Is Administration Admitting It Is Lying about Drones?
I’ll have far, far more on the leak investigations tomorrow or Monday. But for the moment I want to lay out certain implications suggested by this Jack Goldsmith post.
Goldsmith asks what the scope of the leak investigation is and cites reports that the investigation is only investigating the UndieBomb 2.0 and StuxNet leaks.
However, the Wall Street Journal reports that the two relevant FBI leak investigations concern (1) “leaks about the cyberattack program” and (2) “leaks about a double agent who infiltrated al Qaeda’s Yemen affiliate.” If the WSJ is right, it would appear that the investigations do not concern leaks about drone attacks and related matters that, like leaks about the Iranian cyber-operation and the AQAP infiltration, have been the subject of recent congressional complaint.
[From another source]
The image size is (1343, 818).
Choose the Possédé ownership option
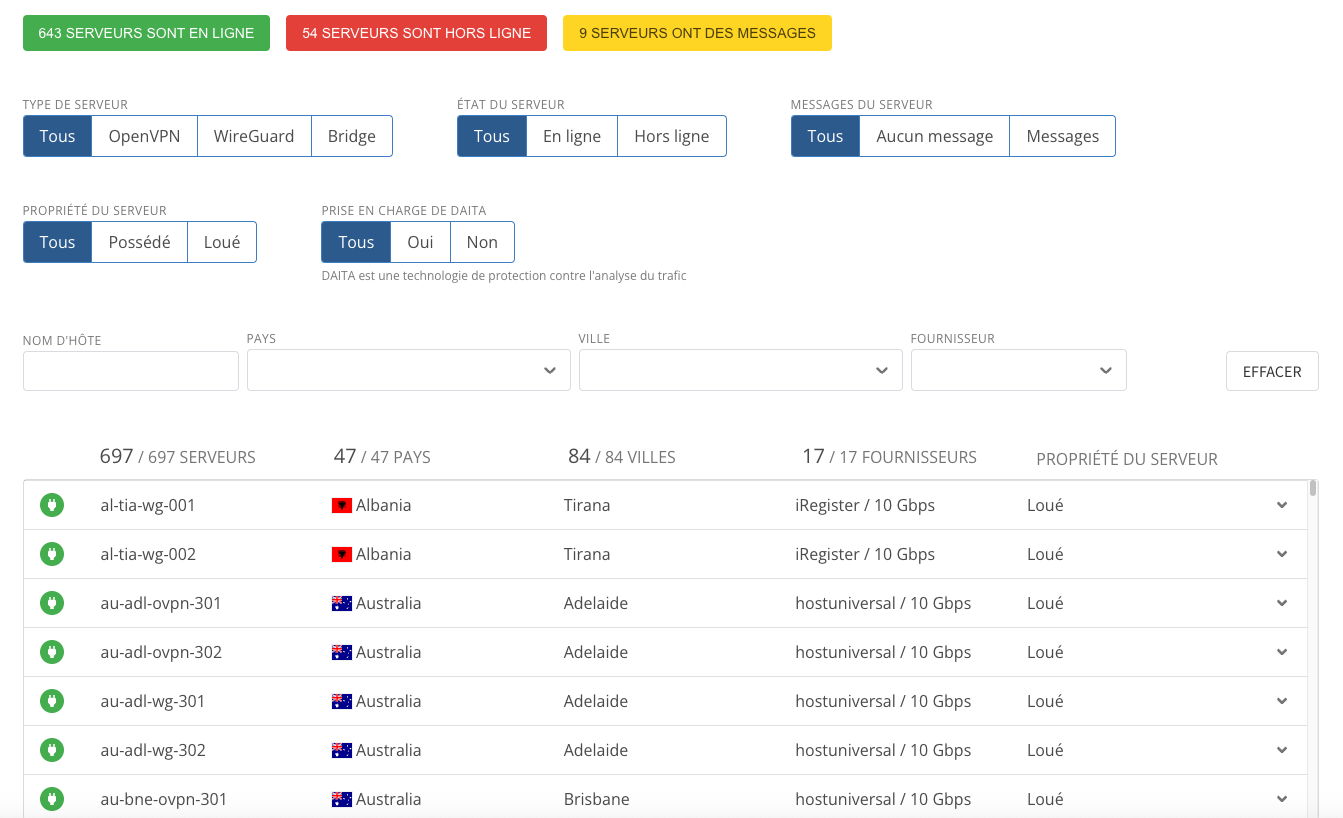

And he cites DOJ saying they can’t tell us the scope of the investigation because it would confirm whether or not reports were correct.
According to the New York Times, DOJ was silent on the subject matter of the investigations because revealing their subject matter “would implicitly confirm that certain reports contained accurate classified information.”
Put these two details together. If DOJ will only investigate leaks of accurate classified information, and if DOJ is really investigating the UndieBomb 2.0 leaks and StuxNet leaks but not the drone stories, one possible explanation (though not the only one) is that the UndieBomb 2.0 and StuxNet stories were accurate, but not the drone stories.
I have suggested the NYT and Klaidman stories came out when they did and in the form they did to distract from earlier reporting on signature strikes run from the NSC. Is the Administration admitting–with the scope of their leak investigations–that those leaks were not the truth?